In this, the next segment of our continuing series ‘Yes May, but is it art?’, we consider a new exhibition that passed before the newly bespectacled eyes of little May this week.
It was not May’s first time at Salisbury Cathedral. She and I enjoyed the cathedral’s tea and scones while I was pregnant and unable to complete the Cathedral tour on a visit only four months ago. I was gutted. (A lie. That scone was love on a plate.)
This weekend, however, May was determined to see more at Salisbury Cathedral and was treated to the Conflux exhibition of Sean Henry sculptures. The exhibition’s life-like sculptures of people juxtaposed ordinary people with the saints adorning the cathedral.

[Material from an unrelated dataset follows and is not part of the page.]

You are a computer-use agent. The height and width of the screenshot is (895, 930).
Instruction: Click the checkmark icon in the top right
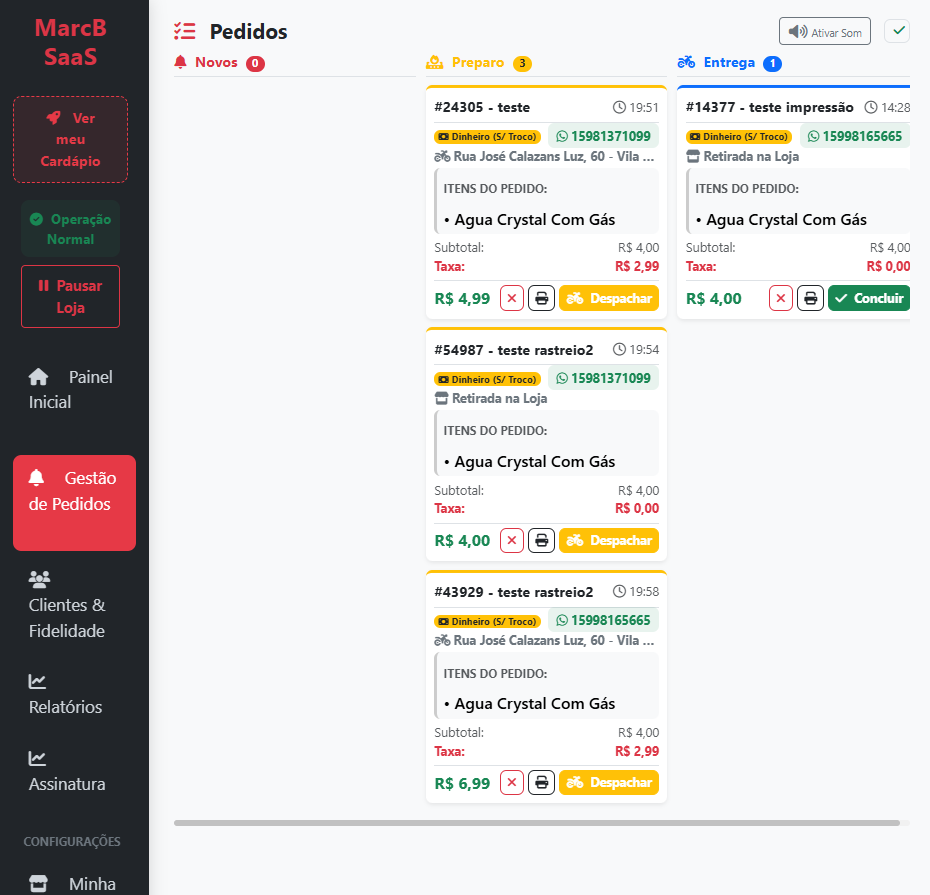897,31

May is a big fan of exhibits that challenge the viewers to consider the value of things. In this exhibition the question was: Should average people be considered equals to the saints they are placed amongst?
The sculptures had a surreal quality that May found easy to ignore, even if her mother found it slightly disconcerting. May can easily brush aside anything she feels is not significant enough to draw her attention. From afar the sculptures looked real, but up close it was a frozen reality and just that bit too large – large enough to make her Mama feel like she was in a scene from Alice in Wonderland. (My husband said I should be used to this since I am already so short, it is a feature of my every day.)

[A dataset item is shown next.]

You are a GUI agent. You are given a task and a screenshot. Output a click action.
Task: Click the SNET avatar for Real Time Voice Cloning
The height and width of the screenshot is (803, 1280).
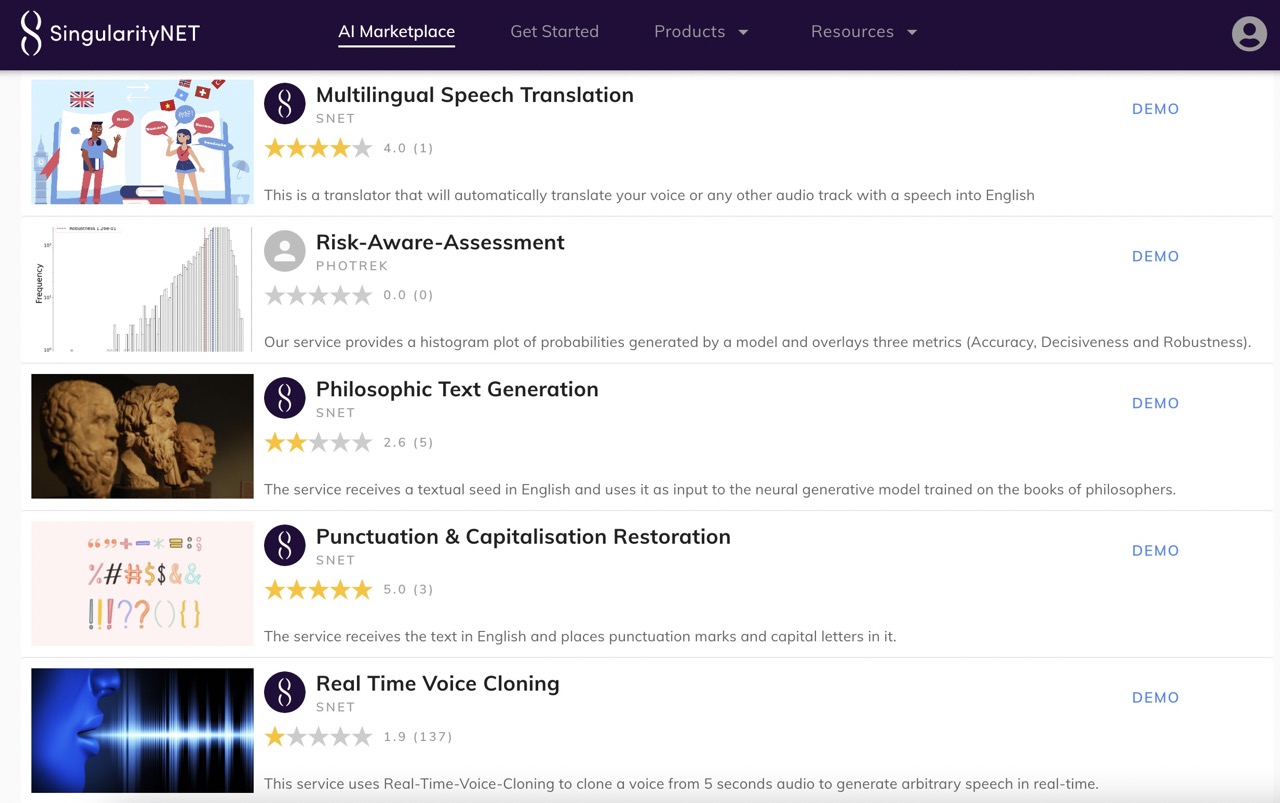click(x=285, y=691)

But, who cares what I think?
May, is it art?
On approaching the magnificent cathedral through the square:
Snoring. Bit of wheezing.
After a bottle of milk in the catherdral cafe:
Perking up. Ready to critique some art!
In baby changing room toilets listening to the hand dryer:
It’s art! It’s art! (May loves hand dryers.)
Outside by the sculpture of a woman walking:
Interesting. Possibly art. May listens carefully to see if she makes any funny noises.
It might be art, but it certainly isn’t interesting. You know what’s interesting, Mama? Dinner. Dinner is interesting.
At that point we retired to the pub where May and her daddy were both reacquainted with their bottles. I waited until then to ask the most pressing of questions: May, does art have a place in religion? Should places like Salisbury Cathedral celebrate modern art?
Slurp. Slurp. Big smile. Straight into bouncing!
Salisbury Cathedral, be proud. May approves.
Side story: My friends, who live in Salisbury and hosted us for the weekend – thank you Anthony and Donna! – saw a dog contemplating this exhibition the previous weekend. The dog could not figure out why the man in the bed looked so much like a man, but neither smelled nor moved like one. So if anyone fancies creeping out their dog, this exhibition is for you.